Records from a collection
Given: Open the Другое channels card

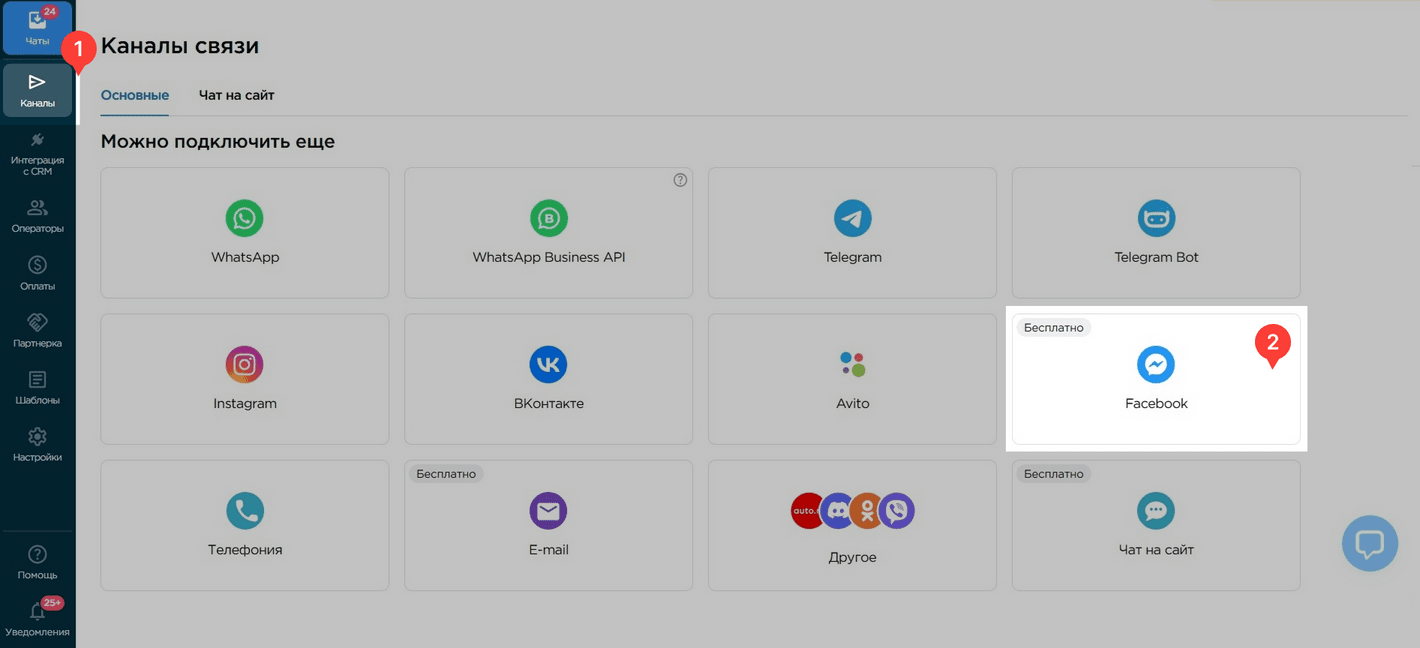Looking at the screenshot, I should (852, 525).
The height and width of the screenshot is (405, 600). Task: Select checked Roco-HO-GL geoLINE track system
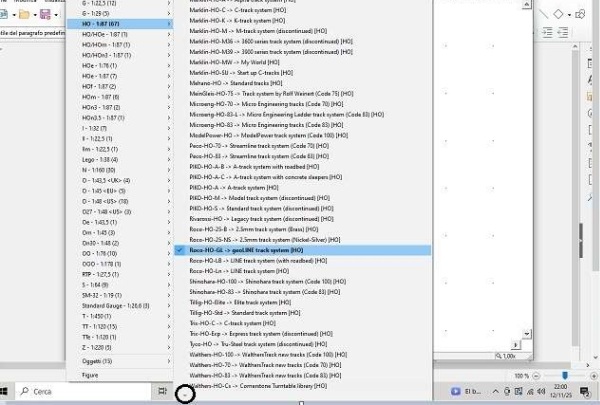click(x=260, y=249)
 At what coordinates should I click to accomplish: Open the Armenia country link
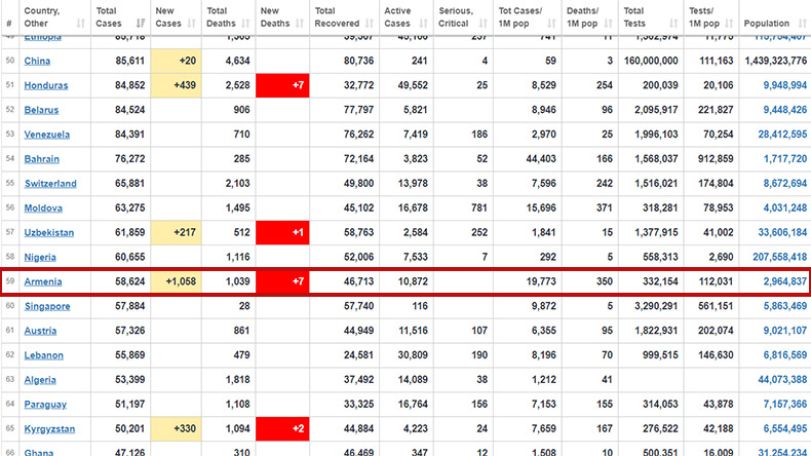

**Your goal**
Write out the lines of all the records above word for word, omitting the pictures.

**Answer to the exercise**
Given: Open the Другое channels card

Looking at the screenshot, I should (852, 525).
The height and width of the screenshot is (405, 600). Task: Select checked Roco-HO-GL geoLINE track system
click(x=260, y=249)
 At what coordinates should I click to accomplish: Open the Armenia country link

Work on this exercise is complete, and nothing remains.